Alçakgönüllü, güçlü, kendinden emin, dürüst ve insanın içini eritecek kadar naziktirler. Onlarla yaşadığımda dünyada her şey yolunda gidiyor ve etrafımdaki bereketi hissedebiliyorum. Sanki bitkiler ve ağaçlar kendilerine saygı duyulduğunu biliyor ve buna göre üretim yapıyor.
Meyveler büyüyor, herkes dalgalanıyor, balina püskürmeleri her an ufku noktalıyor ve güçlü Pasifik her şeyi çerçeveliyor; görünürde başka bir ada yok.
Onoi en sevdiğim kaptan olmasına rağmen ailedeki hiçbir kişiye ayrıcalık tanıyamam çünkü hepsi benim için evim gibi hissediyor. Oğulları tanıdığım en yetenekli şef ve bu ayrımı hafife almıyorum. Yiyeceklerin tümü yalnızca bir ip, mızrak veya toprak kullanılarak doğrudan okyanustan geliyor. Yediğimiz hemen hemen her şey gerçekten çiftlikten ve denizden sofraya. İnanılmaz derecede taze ve lezzetli.
Ne kadar yakından bakarsanız, hiçbir şeyin boşa gitmediği o kadar belirgindir. Yanmış mercanlardan üretilen her saksı, hayvan yemi ve hatta duvarlardaki boya adadan ileri dönüşümle elde ediliyor. Her şey tam bir uyum içinde ve onu o kadar çok seviyorum ki sonsuza kadar burada mı kalmalıyım diye merak ediyorum.
İnternet zar zor çalışıyor ve üç hafta boyunca sanki dış dünya yokmuş gibi ve açıkçası bu harika. Yolculuğumun sonuna yaklaştıkça bu mükemmel küçük dünyanın sonunun geldiğine üzülmeye ve onu terk etmekten korkmaya başladım.
Ancak harika bir etkileşim arayışındayken bunu düşünmemek en iyisi. Onoi bize hazırlanmamızı söylerken sesi alçalıyor. Yüzgeçlerimi tekrar takıyorum ve maskeyi yüzüme takıyorum, sonra içeri girip gösteriyi izliyorum.
Anne, buzağı, görünüşte tehlikeden habersiz veya belki de tehlikeden etkilenmemiş, şakacı bir şekilde göbek dalgaları üzerinde yuvarlanırken ve ışık huzmelerinde dans ederken, etrafında dönüyordu. Arada bir bakmak için yaklaşıyordu. Bu göz teması fırsatlarını değerlendirmeyi öğrendim, çünkü birbirinizi gerçekten gördüğünüzde, varolduğunuzda derin bir şeyler oluşuyor. Bunun DNA’mı, kim olduğumu ve neye değer verdiğimi sonsuza dek değiştirdiğinden şüpheleniyorum. Artık asla benim bir parçam olamaz.
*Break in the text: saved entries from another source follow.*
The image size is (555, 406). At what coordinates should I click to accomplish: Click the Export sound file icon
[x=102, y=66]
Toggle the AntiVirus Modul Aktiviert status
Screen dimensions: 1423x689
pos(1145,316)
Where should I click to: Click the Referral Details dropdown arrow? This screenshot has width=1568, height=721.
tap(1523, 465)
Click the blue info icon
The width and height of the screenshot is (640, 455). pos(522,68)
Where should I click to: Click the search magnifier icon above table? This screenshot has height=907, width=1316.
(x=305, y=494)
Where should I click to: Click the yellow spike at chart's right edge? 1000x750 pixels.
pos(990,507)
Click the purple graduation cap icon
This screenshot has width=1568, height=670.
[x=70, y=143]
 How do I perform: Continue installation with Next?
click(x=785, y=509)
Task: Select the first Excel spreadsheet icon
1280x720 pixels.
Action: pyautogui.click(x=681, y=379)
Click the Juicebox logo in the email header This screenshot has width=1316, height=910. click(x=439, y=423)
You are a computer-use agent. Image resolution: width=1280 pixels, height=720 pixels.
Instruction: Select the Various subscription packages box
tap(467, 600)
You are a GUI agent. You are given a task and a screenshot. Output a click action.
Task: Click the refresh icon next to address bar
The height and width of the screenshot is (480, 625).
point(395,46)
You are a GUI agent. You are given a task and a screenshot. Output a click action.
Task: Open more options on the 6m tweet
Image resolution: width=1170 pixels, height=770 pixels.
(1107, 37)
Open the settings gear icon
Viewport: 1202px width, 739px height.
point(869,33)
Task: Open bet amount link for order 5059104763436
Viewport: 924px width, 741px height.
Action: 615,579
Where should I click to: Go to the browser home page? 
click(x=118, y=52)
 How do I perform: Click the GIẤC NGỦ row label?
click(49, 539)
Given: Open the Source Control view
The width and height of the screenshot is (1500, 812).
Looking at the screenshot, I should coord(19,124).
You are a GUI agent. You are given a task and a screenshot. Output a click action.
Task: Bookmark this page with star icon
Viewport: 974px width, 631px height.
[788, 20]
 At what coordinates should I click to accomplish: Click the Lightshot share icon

Tam bir uyum içinde, anne yavru bir erkek balinayı savuşturuyor; oyundan hiç de uzak değil. Onun neredeyse üç katı büyüklüğünde olsa sorun olmazdı ama bu onun baş belası olduğu gerçeğini değiştirmiyordu.
Üçü, benim büyüdüğüm Pasifik yakasından farklı olarak mükemmel bir berraklığa sahip olan safir suyun içinde dönüyordu. Ama bu okyanusu biliyorum ve onun akıntıları ve dalgaları, tıpkı o zorlu yüzmede olduğu gibi, her zaman mevcut.
Tam da daha iyi olamazmış gibi göründüğü sırada iki erkek daha katıldı ve gösteri beş kişilik dönen bir gösteriye dönüştü. Biz sonraki saat boyunca hayret içinde izlerken balinalar daire çizip durmaya devam etti.
Bu, bu küçük adada su üzerinde her gün kambur balinalarla yüzerek geçirdiğim art arda 22 günün sonuna doğruydu. Onları meraklı, nazik, bazen şakacı, bazen sinirlenen (bu yüzden onları kendi hallerine bıraktık) ve her zaman tanık olması inanılmaz kişiler olarak tanıdım. Geçtiğimiz üç hafta içinde birkaç tanesini tanıdım ve onlarla bağ kurdum; okyanusun bazen dalgalı olmasına, rüzgarın güçlü olmasına ve akıntıların sert olmasına rağmen dışarıda bir gün bile oturmak aklımdan geçmedi.
Orada gösteriyi izlerken bu kararım bir kez daha güçlendi.
Kendime şunu sordum: Benim için her şey şimdi bitse tatmin olur muydum? Belki surat asıyor ama hayatın kısa olduğunu ve anı yaşamak gerektiğini hatırlatmak için bu soruyu kendime sık sık soruyorum.
Ama o gün cevap kolaydı; evet, evet, çok fazla, evet.
*Bu geziyi 2021’de bu aileyle birlikte gizli adamızda tekrar yapacağım. Burada bana katılabilirsiniz!